Scientific classification
- Kingdom: Plantae
- Clade: Tracheophytes
- Clade: Angiosperms
- Clade: Eudicots
- Clade: Rosids
- Order: Myrtales
- Family: Myrtaceae
- Genus: Eucalyptus
- Species: E. nudicaulis
- Binomial name: Eucalyptus nudicaulis A.R.Bean

= Eucalyptus nudicaulis =

- Genus: Eucalyptus
- Species: nudicaulis
- Authority: A.R.Bean

Species of eucalyptus

Eucalyptus nudicaulis is a species of mallee that is endemic to a small area in north-west Queensland. It has smooth, mottled grey bark, narrow lance-shaped adult leaves, flower buds in groups of seven, white flowers and cup-shaped to hemispherical fruit.

==Description==
Eucalyptus nudicaulis is a mallee that typically grows to a height of 2-6 m and forms a lignotuber.
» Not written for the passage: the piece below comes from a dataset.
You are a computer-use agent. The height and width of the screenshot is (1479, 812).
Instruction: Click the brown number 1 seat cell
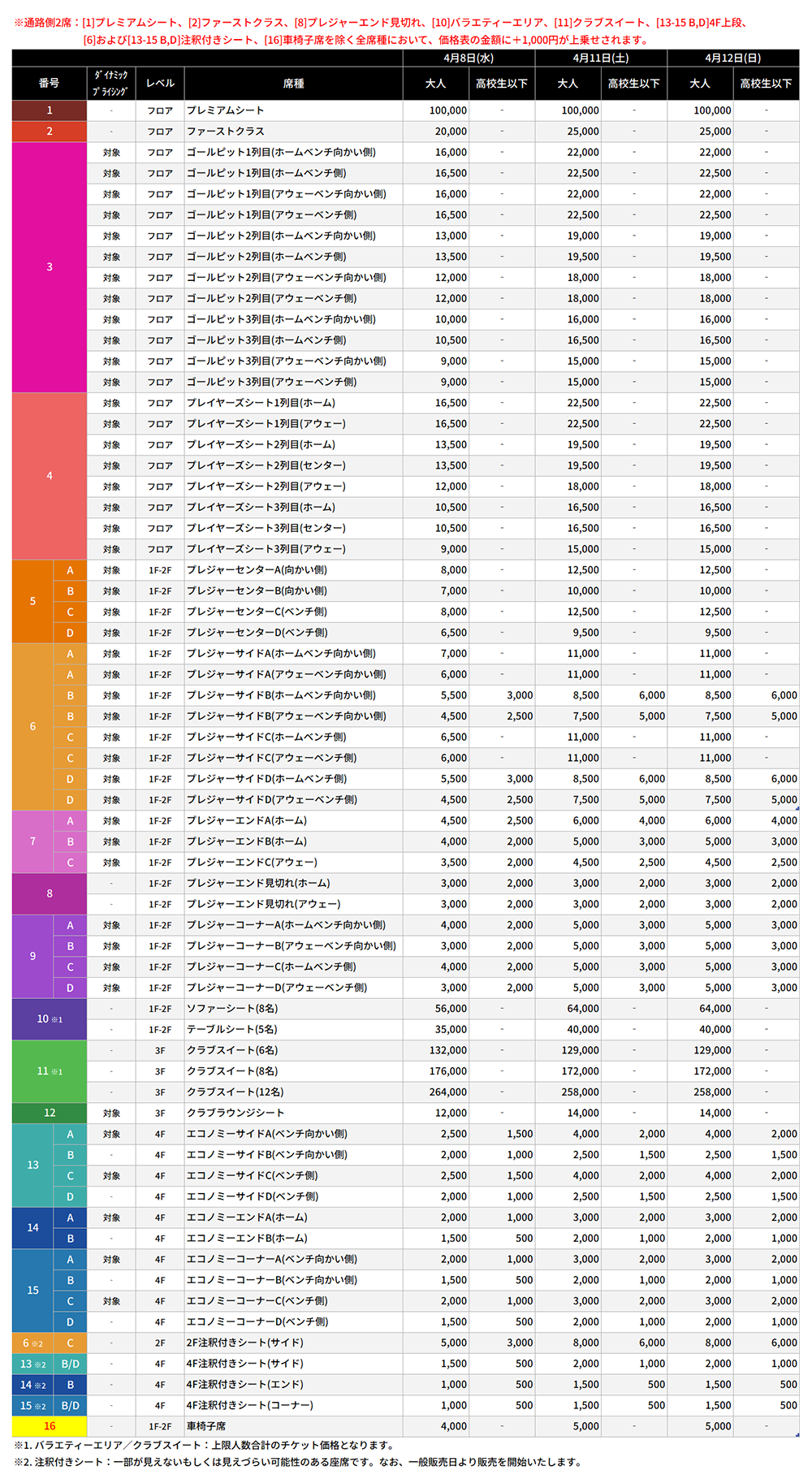[49, 110]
It has smooth, mottled grey to silvery bark. Yount plants and coppice regrowth have stems that are more or less square in cross-section and leaves arranged alternately, 70-100 mm long, 10-20 mm wide and petiolate. Adult leaves are the same shade of dull, greyish green on both sides, narrow lance-shaped, 70-180 mm long and 10-20 mm wide, tapering to a petiole 8-25 mm long. The flower buds are arranged in groups of seven in leaf axils on an unbranched peduncle 5-10 mm long, the individual buds on pedicels 1-4 mm long. Mature buds are oval, 12-15 mm long and about 6 mm wide with a conical to horn-shaped operculum. Flowering occurs between February and March and the flowers are white. The fruit is a woody, cup-shaped to hemispherical capsule 6-9 mm long and wide with the valves protruding above the rim.

==Taxonomy and naming==
Eucalyptus nudicaulis was first formally described in 1991 by Anthony Bean and the description was published in the journal Austrobaileya from a specimen collected 25 km north of Mount Isa. The specific epithet (nudicaulis) is derived from the Latin nudus meaning "naked" or "bare" and caulis meaning "stem", referring to the smooth bark of this species.

==Distribution and habitat==
This eucalypt grows on quartzite ridges, in rocky gullies and on steep hillsides in a small area near Mount Isa and Cloncurry.

==Conservation status==
This eucalypt is classified as "vulnerable" under the Queensland Government Nature Conservation Act 1992. It is only known from about six small populations.